• Biomira Inc., of Edmonton, Alberta, filed an investigational new drug application for the small molecule PX-478, an inhibitor of hypoxia-inducible factor (HIF)-1 alpha, a protein involved in tumor growth and survival. In various preclinical cancer models, oral PX-478 demonstrated antitumor activity as well as tumor regression and growth inhibition. Biomira plans to begin a Phase I trial with the drug in the third quarter, followed before the end of the year by the initiation of another Phase II cancer trial with PX-12, the filing of an IND for cancer drug PX-866 and the continuation of Phase III lung cancer trials with Stimuvax.
• Cytos Biotechnology AG, of Zurich, Switzerland, said CYT003-QbG10 was well tolerated in a Phase IIa atopic dermatitis trial but had no treatment effect at the doses tested. The 36-patient study involved six weekly injections with 300 mcg of drug or placebo and evaluation according to Eczema Area and Severity Index. Cytos said it will consider the next steps for CYT003-QbG10 in atopic dermatitis after evaluating higher doses in a trial for allergic rhinitis due to house dust mite allergy, an indication that already has generated positive Phase II results.
• GTx Inc., of Memphis, Tenn., initiated a Phase IIb trial of the selective androgen receptor modulator Ostarine in cancer cachexia. The randomized, double-blind, placebo-controlled study will enroll 150 patients for four months of treatment with placebo, 1 mg of Ostarine or 3 mg of Ostarine. Top-line data are expected in the summer of 2008 for the primary endpoint of change in total lean body mass and secondary endpoints including functional performance and safety. GTx also plans to initiate a Phase IIb trial with Ostarine in chronic kidney disease muscle wasting by the end of the year and is conducting two pivotal Phase III trials with the selective estrogen receptor modulator Acapodene (toremifene citrate).
• MedImmune Inc., of Gaithersburg, Md., began dosing in a Phase I trial of RSV/PIV-3 in at-risk children ages 6 months to 24 months. The vaccine candidate is designed to help prevent respiratory syncytial virus and parainfluenza virus Type 3 infections. A previously completed study in healthy adults and nonsusceptible older children demonstrated the product was safe and well tolerated. The new study will evaluate safety, tolerability, immunogenicity and vaccine shedding in the nose. It will include 140 study participants who will be followed through the end of the subsequent RSV season or for 180 days after the final dose, whichever occurs later.

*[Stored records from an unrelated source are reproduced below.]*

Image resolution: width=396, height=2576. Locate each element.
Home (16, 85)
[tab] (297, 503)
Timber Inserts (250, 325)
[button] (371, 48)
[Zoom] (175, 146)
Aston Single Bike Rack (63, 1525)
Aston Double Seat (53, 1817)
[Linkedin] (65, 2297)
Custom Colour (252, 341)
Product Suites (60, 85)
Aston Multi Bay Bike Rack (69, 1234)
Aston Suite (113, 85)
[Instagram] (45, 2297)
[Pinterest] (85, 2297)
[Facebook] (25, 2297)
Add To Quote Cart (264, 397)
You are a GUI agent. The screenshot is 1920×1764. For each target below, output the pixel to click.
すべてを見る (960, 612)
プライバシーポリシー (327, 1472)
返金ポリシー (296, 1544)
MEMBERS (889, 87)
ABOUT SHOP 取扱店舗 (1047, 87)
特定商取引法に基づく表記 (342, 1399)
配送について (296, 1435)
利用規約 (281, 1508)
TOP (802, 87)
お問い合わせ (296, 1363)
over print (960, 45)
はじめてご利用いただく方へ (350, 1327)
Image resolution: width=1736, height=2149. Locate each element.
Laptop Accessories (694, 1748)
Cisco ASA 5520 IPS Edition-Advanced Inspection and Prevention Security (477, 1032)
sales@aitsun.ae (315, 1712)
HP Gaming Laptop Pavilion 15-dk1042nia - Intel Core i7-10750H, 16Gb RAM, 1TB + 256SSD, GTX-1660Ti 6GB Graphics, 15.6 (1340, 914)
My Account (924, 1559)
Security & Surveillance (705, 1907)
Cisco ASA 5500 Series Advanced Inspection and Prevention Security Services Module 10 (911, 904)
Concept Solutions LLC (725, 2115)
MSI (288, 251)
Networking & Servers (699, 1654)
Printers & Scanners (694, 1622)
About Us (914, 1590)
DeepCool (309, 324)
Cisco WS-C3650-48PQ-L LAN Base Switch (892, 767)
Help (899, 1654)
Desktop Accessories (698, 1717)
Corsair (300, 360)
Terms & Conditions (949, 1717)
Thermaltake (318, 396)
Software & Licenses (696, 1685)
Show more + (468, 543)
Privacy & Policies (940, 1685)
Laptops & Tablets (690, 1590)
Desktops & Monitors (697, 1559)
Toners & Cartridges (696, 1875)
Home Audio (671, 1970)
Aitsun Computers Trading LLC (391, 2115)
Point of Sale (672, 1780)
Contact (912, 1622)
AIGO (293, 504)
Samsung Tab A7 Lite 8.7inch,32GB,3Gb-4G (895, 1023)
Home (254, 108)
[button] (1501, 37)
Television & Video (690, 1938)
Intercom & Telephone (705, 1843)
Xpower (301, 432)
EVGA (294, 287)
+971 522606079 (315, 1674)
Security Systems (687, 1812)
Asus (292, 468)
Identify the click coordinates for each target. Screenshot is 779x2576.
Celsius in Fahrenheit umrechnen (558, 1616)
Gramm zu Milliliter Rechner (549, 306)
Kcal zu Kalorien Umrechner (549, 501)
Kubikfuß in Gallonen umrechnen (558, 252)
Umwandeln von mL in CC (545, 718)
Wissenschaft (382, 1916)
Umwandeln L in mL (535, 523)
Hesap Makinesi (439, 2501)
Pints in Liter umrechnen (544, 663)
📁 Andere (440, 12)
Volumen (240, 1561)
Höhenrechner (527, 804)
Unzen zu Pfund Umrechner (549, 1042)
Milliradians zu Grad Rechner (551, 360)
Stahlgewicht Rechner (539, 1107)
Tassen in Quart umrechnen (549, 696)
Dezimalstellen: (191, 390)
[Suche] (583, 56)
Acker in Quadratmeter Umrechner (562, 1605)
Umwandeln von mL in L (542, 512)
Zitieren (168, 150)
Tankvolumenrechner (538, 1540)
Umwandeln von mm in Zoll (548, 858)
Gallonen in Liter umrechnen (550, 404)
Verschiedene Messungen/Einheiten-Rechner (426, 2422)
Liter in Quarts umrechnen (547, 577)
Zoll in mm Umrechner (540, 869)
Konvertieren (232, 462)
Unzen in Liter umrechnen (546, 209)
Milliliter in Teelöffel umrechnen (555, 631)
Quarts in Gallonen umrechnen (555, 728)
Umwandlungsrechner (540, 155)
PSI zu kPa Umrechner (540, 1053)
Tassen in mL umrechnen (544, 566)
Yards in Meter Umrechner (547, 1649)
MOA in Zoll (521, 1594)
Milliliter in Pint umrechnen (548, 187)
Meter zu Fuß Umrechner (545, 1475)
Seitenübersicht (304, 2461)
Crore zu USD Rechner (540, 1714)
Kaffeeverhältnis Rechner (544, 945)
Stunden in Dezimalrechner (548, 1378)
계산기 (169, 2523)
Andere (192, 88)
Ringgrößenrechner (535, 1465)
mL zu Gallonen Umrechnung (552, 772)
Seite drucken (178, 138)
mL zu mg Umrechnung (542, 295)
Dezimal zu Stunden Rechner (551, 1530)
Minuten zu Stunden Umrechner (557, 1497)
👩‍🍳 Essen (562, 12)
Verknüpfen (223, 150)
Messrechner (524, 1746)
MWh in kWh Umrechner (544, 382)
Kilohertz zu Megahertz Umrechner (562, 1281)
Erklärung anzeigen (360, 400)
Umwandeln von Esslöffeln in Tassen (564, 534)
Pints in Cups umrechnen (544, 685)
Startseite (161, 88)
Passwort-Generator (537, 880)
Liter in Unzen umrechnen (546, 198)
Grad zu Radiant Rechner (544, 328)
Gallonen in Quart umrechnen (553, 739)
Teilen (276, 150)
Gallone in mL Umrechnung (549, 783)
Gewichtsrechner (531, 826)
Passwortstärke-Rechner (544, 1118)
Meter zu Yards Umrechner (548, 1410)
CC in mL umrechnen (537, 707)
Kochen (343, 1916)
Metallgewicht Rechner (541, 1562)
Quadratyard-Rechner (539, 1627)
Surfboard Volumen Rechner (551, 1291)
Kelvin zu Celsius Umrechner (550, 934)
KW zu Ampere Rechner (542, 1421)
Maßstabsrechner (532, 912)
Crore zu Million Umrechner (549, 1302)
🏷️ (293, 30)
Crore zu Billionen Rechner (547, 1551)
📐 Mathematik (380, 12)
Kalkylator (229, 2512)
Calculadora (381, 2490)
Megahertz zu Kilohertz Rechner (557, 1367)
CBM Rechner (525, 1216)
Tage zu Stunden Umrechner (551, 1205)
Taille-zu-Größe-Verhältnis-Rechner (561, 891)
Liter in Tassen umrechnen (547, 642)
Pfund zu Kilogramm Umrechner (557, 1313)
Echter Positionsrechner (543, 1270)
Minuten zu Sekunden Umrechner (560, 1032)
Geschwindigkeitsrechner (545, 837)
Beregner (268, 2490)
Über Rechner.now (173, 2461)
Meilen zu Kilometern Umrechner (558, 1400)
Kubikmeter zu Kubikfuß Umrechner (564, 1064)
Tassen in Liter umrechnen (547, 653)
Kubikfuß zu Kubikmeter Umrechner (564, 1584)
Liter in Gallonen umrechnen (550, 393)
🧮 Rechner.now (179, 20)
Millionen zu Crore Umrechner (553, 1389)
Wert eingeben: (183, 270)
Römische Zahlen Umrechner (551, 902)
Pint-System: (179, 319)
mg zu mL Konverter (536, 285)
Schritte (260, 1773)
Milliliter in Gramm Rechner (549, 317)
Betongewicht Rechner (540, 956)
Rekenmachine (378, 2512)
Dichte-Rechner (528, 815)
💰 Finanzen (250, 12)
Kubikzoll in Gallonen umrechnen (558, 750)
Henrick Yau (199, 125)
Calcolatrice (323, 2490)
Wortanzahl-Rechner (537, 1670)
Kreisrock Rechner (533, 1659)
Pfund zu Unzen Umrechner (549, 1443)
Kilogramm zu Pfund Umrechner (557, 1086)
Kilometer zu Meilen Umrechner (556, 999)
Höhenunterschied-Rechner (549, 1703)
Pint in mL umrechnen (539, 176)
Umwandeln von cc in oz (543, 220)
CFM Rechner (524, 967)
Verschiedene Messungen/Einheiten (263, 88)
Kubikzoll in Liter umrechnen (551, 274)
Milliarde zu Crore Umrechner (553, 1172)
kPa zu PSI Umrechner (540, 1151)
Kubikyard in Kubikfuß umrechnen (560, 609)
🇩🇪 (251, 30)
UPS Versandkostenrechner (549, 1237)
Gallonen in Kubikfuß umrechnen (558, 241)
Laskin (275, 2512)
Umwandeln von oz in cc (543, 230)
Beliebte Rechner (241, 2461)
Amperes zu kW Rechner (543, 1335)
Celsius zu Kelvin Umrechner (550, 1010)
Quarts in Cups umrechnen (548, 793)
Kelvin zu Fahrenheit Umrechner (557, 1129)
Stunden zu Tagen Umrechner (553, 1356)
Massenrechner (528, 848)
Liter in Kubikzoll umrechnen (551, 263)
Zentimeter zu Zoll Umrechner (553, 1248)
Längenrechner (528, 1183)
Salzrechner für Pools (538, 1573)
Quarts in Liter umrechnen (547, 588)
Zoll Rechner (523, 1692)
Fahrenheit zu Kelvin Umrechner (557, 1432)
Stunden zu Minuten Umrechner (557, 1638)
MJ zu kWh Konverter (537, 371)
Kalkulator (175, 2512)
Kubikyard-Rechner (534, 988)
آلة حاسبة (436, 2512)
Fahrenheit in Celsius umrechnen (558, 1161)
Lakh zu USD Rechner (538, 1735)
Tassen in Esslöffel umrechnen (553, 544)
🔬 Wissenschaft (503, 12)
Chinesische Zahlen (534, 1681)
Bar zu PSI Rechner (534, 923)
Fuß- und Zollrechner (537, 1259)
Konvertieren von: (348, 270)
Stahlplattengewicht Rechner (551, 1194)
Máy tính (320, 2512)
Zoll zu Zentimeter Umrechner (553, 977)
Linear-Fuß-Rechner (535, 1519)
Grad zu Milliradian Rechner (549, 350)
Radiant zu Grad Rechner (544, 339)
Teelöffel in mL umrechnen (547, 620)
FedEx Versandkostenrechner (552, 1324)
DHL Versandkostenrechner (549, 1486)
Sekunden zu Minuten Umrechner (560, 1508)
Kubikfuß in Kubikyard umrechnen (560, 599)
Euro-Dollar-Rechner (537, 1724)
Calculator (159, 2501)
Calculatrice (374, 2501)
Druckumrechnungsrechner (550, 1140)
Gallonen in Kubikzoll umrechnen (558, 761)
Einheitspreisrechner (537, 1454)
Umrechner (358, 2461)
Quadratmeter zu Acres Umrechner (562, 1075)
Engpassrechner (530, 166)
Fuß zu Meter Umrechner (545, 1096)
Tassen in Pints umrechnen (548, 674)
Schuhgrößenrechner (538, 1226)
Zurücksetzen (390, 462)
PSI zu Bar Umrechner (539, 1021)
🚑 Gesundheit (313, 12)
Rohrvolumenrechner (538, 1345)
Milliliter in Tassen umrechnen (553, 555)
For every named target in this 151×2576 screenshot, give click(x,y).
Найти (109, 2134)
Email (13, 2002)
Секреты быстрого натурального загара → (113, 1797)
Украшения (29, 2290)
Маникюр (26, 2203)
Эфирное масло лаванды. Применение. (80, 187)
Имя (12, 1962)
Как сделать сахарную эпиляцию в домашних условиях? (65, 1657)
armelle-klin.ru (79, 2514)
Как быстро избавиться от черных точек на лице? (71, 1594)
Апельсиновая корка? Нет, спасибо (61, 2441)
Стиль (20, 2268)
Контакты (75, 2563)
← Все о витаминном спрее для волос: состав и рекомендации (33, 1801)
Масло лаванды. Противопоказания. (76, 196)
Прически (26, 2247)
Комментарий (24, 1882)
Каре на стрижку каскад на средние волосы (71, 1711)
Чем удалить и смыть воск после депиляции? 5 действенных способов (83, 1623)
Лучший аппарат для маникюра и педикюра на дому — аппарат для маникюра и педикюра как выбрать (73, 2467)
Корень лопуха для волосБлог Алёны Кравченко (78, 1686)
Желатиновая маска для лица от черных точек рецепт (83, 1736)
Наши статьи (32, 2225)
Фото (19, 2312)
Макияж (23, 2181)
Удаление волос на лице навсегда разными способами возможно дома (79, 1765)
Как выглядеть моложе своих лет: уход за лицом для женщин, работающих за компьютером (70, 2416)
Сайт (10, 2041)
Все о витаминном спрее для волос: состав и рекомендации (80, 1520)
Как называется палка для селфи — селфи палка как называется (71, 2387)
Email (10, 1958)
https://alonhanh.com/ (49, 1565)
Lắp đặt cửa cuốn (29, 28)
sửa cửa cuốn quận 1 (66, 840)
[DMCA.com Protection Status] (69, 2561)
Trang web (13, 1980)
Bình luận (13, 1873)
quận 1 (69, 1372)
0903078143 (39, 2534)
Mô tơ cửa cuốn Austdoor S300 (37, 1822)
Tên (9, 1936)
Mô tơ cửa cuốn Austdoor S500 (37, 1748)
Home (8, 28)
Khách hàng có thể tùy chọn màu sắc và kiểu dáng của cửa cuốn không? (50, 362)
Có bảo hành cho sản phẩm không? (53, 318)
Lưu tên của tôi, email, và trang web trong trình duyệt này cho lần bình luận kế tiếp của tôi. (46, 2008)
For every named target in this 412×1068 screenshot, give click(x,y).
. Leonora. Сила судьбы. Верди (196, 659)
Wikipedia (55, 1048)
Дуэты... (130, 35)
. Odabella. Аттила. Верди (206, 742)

• Napo Pharmaceuticals Inc., of South San Francisco, said it reached an agreement with the FDA on a special protocol assessment for the design of its pivotal study of crofelemer for the treatment of chronic diarrhea in people with HIV/AIDS. The trial, also called the ADVENT study, will be carried out under FDA fast-track designation. The randomized, double-blind, parallel-group, placebo-controlled, two-stage, adaptive-design study will assess the efficacy and safety of oral crofelemer at twice-daily doses of 125 mg, 250 mg and 500 mg. An interim analysis will be completed after the dose-escalation stage of the trial, which will include 50 subjects per study arm. Stage II will continue until an additional 75 subjects are randomized to the chosen dose and placebo, providing for 125 patients on placebo and 125 patients on selected crofelemer dose. Crofelemer is extracted from Croton lechleri, a medicinal plant from several countries in South America. It is being developed in four indications.